PROBLEM TO SOLVE: Every single line below has to be printed once more, exactly.

GIVEN ENTRIES:

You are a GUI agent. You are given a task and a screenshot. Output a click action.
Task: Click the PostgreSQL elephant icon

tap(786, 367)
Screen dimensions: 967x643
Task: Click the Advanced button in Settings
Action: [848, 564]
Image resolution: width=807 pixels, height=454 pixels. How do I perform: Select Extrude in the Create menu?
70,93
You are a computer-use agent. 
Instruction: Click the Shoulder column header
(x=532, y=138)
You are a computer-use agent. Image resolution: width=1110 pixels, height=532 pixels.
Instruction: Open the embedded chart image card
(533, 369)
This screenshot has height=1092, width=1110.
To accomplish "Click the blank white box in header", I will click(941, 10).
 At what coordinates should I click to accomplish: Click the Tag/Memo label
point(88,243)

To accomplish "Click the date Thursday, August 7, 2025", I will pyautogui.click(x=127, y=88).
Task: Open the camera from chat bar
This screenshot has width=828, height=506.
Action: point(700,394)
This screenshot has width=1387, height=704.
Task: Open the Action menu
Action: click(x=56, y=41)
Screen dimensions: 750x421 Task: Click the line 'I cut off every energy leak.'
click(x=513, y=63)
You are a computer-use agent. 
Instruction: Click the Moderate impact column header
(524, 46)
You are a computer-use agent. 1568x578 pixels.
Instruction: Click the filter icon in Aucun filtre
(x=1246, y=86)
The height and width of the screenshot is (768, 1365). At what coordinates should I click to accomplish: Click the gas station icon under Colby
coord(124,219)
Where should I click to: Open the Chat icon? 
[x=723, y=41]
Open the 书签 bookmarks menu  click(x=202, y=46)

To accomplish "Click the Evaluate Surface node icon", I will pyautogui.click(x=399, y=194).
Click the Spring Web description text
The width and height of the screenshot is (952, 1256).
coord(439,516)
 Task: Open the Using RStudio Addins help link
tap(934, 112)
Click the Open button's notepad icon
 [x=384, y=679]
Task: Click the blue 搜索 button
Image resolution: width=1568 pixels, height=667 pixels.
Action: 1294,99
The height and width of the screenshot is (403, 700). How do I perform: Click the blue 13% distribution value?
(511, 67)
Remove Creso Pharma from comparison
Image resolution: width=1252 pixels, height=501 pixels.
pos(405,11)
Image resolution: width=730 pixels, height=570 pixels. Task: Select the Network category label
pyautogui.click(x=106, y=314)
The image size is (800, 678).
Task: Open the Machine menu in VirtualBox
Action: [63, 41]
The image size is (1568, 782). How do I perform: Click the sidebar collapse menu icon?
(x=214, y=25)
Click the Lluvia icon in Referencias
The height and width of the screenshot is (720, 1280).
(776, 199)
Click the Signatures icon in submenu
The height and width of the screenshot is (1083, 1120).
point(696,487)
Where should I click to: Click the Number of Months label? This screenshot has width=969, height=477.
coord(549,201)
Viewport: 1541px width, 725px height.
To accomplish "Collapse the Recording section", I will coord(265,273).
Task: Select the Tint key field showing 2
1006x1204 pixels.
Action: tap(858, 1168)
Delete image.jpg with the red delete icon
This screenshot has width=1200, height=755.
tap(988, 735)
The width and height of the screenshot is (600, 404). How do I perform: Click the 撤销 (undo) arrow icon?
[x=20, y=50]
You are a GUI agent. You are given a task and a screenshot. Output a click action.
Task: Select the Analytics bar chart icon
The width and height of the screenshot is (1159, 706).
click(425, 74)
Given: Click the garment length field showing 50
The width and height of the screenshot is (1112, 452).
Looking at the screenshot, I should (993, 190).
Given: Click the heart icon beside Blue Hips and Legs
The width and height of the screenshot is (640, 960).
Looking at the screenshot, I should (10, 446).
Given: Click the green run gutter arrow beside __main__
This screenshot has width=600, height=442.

TASK RESPONSE:
You are a GUI agent. You are given a task and a screenshot. Output a click action.
Task: Click the PostgreSQL elephant icon

tap(786, 367)
Screen dimensions: 967x643
Task: Click the Advanced button in Settings
Action: [848, 564]
Image resolution: width=807 pixels, height=454 pixels. How do I perform: Select Extrude in the Create menu?
70,93
You are a computer-use agent. 
Instruction: Click the Shoulder column header
(x=532, y=138)
You are a computer-use agent. Image resolution: width=1110 pixels, height=532 pixels.
Instruction: Open the embedded chart image card
(533, 369)
This screenshot has height=1092, width=1110.
To accomplish "Click the blank white box in header", I will click(941, 10).
 At what coordinates should I click to accomplish: Click the Tag/Memo label
point(88,243)

To accomplish "Click the date Thursday, August 7, 2025", I will pyautogui.click(x=127, y=88).
Task: Open the camera from chat bar
This screenshot has width=828, height=506.
Action: point(700,394)
This screenshot has width=1387, height=704.
Task: Open the Action menu
Action: click(x=56, y=41)
Screen dimensions: 750x421 Task: Click the line 'I cut off every energy leak.'
click(x=513, y=63)
You are a computer-use agent. 
Instruction: Click the Moderate impact column header
(524, 46)
You are a computer-use agent. 1568x578 pixels.
Instruction: Click the filter icon in Aucun filtre
(x=1246, y=86)
The height and width of the screenshot is (768, 1365). At what coordinates should I click to accomplish: Click the gas station icon under Colby
coord(124,219)
Where should I click to: Open the Chat icon? 
[x=723, y=41]
Open the 书签 bookmarks menu  click(x=202, y=46)

To accomplish "Click the Evaluate Surface node icon", I will pyautogui.click(x=399, y=194).
Click the Spring Web description text
The width and height of the screenshot is (952, 1256).
coord(439,516)
 Task: Open the Using RStudio Addins help link
tap(934, 112)
Click the Open button's notepad icon
 [x=384, y=679]
Task: Click the blue 搜索 button
Image resolution: width=1568 pixels, height=667 pixels.
Action: 1294,99
The height and width of the screenshot is (403, 700). How do I perform: Click the blue 13% distribution value?
(511, 67)
Remove Creso Pharma from comparison
Image resolution: width=1252 pixels, height=501 pixels.
pos(405,11)
Image resolution: width=730 pixels, height=570 pixels. Task: Select the Network category label
pyautogui.click(x=106, y=314)
The image size is (800, 678).
Task: Open the Machine menu in VirtualBox
Action: [63, 41]
The image size is (1568, 782). How do I perform: Click the sidebar collapse menu icon?
(x=214, y=25)
Click the Lluvia icon in Referencias
The height and width of the screenshot is (720, 1280).
(776, 199)
Click the Signatures icon in submenu
The height and width of the screenshot is (1083, 1120).
point(696,487)
Where should I click to: Click the Number of Months label? This screenshot has width=969, height=477.
coord(549,201)
Viewport: 1541px width, 725px height.
To accomplish "Collapse the Recording section", I will coord(265,273).
Task: Select the Tint key field showing 2
1006x1204 pixels.
Action: tap(858, 1168)
Delete image.jpg with the red delete icon
This screenshot has width=1200, height=755.
tap(988, 735)
The width and height of the screenshot is (600, 404). How do I perform: Click the 撤销 (undo) arrow icon?
[x=20, y=50]
You are a GUI agent. You are given a task and a screenshot. Output a click action.
Task: Select the Analytics bar chart icon
The width and height of the screenshot is (1159, 706).
click(425, 74)
Given: Click the garment length field showing 50
The width and height of the screenshot is (1112, 452).
Looking at the screenshot, I should (993, 190).
Given: Click the heart icon beside Blue Hips and Legs
The width and height of the screenshot is (640, 960).
Looking at the screenshot, I should (10, 446).
Given: Click the green run gutter arrow beside __main__
This screenshot has width=600, height=442.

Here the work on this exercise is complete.